Fractional index of Bargmann-Fock space and Landau levels
Guo Chuan Thiang
TL;DR
This work analyzes the Bargmann-Fock (lowest Landau level) space to expose exact integer quantization of Hall conductance via CHHP index theory and then uncovers a hidden rational structure in higher-order commutator traces. By computing the principal function for the Fock–Toeplitz pair and establishing a unit-square support, it shows that traces of polynomial commutators are rational and that higher Landau levels inherit additivity. The results connect direct, elementary calculations with noncommutative index theory, extracting exact numerical quantization and suggesting a link to fractional quantization through fractional traces and anyonic perspectives.

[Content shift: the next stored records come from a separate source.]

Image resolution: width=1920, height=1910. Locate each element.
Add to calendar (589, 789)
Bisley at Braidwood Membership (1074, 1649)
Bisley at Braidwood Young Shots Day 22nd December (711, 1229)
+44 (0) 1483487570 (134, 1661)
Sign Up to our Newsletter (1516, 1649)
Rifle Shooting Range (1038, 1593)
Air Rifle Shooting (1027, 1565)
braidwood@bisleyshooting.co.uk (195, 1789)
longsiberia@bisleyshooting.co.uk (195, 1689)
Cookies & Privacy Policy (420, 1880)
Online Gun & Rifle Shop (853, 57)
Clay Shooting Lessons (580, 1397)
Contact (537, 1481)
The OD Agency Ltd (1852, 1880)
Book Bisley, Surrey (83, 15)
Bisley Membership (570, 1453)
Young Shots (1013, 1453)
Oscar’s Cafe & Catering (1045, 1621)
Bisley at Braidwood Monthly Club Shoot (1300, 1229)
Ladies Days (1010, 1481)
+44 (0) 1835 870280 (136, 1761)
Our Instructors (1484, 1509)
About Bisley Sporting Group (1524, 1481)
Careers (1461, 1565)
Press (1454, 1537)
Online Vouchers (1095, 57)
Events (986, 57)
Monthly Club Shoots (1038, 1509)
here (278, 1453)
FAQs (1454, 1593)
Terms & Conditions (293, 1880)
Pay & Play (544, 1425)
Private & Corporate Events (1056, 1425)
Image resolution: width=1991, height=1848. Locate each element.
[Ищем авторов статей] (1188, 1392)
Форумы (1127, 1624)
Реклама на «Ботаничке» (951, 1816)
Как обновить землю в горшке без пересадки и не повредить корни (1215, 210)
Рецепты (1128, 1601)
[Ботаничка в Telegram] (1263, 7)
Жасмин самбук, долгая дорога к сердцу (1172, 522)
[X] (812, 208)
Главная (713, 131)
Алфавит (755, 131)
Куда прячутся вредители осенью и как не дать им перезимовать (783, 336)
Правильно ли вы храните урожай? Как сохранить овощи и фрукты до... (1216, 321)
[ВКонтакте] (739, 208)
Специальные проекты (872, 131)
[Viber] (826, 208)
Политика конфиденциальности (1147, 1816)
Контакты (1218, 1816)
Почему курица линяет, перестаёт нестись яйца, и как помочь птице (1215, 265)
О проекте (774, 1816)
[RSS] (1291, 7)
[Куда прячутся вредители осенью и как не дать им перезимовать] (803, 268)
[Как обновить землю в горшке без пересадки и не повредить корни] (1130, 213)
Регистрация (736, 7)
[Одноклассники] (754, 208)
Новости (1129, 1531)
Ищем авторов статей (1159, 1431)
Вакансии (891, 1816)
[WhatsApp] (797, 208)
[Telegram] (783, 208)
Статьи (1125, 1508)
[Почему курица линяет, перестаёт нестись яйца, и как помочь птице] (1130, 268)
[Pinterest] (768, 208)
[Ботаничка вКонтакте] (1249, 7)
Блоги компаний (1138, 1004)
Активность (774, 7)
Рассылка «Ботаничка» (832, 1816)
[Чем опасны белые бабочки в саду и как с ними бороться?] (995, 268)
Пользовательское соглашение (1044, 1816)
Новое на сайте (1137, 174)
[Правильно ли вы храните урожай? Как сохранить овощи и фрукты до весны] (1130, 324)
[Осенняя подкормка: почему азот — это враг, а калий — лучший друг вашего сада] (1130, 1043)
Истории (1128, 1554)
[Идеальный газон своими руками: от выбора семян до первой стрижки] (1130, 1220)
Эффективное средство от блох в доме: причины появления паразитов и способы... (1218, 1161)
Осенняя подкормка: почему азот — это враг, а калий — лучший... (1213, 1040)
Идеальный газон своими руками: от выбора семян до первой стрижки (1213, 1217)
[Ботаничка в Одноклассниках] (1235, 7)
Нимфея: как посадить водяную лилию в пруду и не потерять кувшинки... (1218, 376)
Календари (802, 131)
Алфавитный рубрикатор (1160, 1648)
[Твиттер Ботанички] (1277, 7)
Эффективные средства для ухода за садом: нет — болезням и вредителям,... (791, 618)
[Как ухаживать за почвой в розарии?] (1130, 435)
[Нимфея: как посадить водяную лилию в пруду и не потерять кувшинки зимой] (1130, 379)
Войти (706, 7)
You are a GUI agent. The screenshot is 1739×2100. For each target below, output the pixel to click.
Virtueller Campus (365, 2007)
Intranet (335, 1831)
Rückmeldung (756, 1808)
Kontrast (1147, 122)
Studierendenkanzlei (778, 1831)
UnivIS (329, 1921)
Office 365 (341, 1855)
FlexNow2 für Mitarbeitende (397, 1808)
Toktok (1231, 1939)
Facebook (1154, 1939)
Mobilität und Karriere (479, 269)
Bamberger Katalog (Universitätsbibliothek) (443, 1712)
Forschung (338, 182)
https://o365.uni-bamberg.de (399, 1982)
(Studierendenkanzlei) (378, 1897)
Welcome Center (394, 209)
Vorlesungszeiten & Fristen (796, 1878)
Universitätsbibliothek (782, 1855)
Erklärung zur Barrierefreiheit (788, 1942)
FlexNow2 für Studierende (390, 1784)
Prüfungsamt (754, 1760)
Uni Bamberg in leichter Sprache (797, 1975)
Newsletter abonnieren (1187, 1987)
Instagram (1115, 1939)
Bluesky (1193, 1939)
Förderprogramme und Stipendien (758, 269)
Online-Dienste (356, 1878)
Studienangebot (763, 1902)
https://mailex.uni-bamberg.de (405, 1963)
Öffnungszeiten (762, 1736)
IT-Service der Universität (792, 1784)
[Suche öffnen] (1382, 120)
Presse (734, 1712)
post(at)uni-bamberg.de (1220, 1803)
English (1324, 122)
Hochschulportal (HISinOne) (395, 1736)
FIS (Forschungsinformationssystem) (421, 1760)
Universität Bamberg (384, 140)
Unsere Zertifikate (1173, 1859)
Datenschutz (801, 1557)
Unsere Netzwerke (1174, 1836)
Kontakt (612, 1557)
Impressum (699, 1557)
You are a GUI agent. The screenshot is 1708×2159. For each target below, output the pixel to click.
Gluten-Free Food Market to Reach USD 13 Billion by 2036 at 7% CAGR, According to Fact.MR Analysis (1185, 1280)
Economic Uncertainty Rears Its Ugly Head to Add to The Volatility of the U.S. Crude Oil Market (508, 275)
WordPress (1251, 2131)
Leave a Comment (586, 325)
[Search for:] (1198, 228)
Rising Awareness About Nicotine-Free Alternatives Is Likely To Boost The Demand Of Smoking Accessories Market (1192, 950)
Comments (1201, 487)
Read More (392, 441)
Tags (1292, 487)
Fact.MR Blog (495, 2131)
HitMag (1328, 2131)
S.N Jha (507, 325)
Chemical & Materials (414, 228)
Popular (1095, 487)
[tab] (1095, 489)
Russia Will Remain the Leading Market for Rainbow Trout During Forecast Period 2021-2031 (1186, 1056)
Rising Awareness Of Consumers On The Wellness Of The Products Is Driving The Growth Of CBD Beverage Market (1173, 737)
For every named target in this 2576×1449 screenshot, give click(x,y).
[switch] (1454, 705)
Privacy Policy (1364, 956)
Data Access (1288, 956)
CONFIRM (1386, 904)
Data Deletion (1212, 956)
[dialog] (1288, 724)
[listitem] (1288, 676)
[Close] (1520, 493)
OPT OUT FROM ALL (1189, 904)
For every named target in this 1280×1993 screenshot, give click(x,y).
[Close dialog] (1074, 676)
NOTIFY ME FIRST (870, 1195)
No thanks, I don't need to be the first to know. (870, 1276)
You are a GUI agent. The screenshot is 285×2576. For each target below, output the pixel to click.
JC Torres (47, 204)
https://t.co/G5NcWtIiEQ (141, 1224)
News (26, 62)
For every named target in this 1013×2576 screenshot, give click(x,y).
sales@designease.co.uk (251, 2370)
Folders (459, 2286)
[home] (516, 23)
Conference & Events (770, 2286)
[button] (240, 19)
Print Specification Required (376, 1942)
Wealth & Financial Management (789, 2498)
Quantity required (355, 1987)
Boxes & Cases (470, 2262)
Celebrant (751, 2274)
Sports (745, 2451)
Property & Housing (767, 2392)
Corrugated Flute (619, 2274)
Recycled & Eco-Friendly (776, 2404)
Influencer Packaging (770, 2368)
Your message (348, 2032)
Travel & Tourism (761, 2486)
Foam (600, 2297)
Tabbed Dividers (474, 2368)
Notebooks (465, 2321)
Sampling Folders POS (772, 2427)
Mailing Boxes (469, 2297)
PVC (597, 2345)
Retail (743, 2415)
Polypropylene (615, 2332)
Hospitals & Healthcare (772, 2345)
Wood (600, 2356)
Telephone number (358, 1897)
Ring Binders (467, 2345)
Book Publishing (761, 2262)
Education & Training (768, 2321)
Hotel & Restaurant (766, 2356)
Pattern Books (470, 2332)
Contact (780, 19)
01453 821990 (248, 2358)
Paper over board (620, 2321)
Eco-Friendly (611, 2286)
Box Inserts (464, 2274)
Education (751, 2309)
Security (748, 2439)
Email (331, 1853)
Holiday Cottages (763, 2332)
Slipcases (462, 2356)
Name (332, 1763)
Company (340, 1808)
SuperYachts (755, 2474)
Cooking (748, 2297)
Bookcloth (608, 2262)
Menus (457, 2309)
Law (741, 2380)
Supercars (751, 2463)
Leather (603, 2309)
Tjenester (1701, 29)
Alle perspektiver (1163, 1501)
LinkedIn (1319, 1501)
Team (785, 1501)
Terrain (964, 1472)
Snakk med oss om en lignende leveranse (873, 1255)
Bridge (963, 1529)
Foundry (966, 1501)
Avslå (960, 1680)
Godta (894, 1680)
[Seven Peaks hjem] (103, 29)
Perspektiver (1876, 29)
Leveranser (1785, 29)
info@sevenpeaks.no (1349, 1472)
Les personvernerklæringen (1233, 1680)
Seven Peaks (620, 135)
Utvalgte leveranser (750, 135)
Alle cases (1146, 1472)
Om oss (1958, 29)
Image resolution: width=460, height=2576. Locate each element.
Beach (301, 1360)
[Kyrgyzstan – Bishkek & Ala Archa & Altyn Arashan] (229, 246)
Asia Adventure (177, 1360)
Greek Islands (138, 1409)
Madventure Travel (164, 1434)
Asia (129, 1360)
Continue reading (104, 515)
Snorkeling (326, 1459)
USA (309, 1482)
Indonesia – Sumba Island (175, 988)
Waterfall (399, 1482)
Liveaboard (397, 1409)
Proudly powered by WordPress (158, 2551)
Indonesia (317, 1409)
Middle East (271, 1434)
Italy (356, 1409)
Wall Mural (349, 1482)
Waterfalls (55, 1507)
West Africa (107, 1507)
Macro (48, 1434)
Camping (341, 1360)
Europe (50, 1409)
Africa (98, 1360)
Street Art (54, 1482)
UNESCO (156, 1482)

The findings offer a principled framework for understanding both integer and potential fractional Hall effects in magnetic systems, with implications for lattice models and coarse-index methods in topological transport.
Abstract
The lowest Landau level Hilbert space, or the Bargmann-Fock space, admits a quantized trace for the commutator of its position coordinate operators. We exploit the Carey-Pincus theory of principal functions of trace class commutators to probe this integer quantization result further, and uncover a hidden rational structure in the higher-order commutator-traces. This shows how exact fractional quantization can occur whenever exact integral quantization does.